Coraggiosi solo in branco o su Tik-Tok

Migration

Geo

Ceccaroli*

Sempre più spesso, sulle cronache, si legge di baby gang. Ragazzi tra i 14 e 22 anni, a volte anche più piccoli, che si aggregano, trovando nel gruppo le condizioni per rafforzare la propria identità. Che nel ‘branco’ diventano capaci di agire con efferatezza, sprezzanti di qualsiasi regola o rispetto per le vittime, denotando un’elevata pericolosità sociale. La gang di giovani pakistani individuata - fondamentale il contributo del vice questore Claudia Lofino e dell’ispettore Lucia Marseglia - è composta da ragazzi immigrati di seconda generazione.
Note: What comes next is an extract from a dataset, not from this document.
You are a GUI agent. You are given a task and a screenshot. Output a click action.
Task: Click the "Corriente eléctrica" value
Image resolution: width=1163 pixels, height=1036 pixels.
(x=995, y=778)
Alle spalle hanno famiglie di lavoratori, con ritmi che spesso non consentono ai genitori di conoscere le abitudini e le frequentazioni dei figli. E la loro scoperta rappresenta una forte delusione per chi tenta di offrire loro un futuro di integrazione e normalità. Seppur inseriti nel contesto cittadino, questi ragazzi si relazionano prevalentemente con loro connazionali. Parlano perfettamente italiano ma comunicano nella loro lingua madre. Alcuni non vanno a scuola. Ma sono tutti attivi sul web, con profili su Instagram, Facebook e soprattutto Tik Tok. Ed è proprio attraverso i social che i ragazzi tendono a consolidare tanto la loro identità individuale quanto quella di gruppo. Da un lato si esibiscono in rete ritagliandosi 15 secondi di notorietà virtuale; dall’altro hanno il modo di costruire, all’esterno, l’immagine del gruppo come ‘banda’ carismatica . Presi da soli, sono introversi, timorosi delle conseguenze penali e spaventati delle reazioni dei genitori.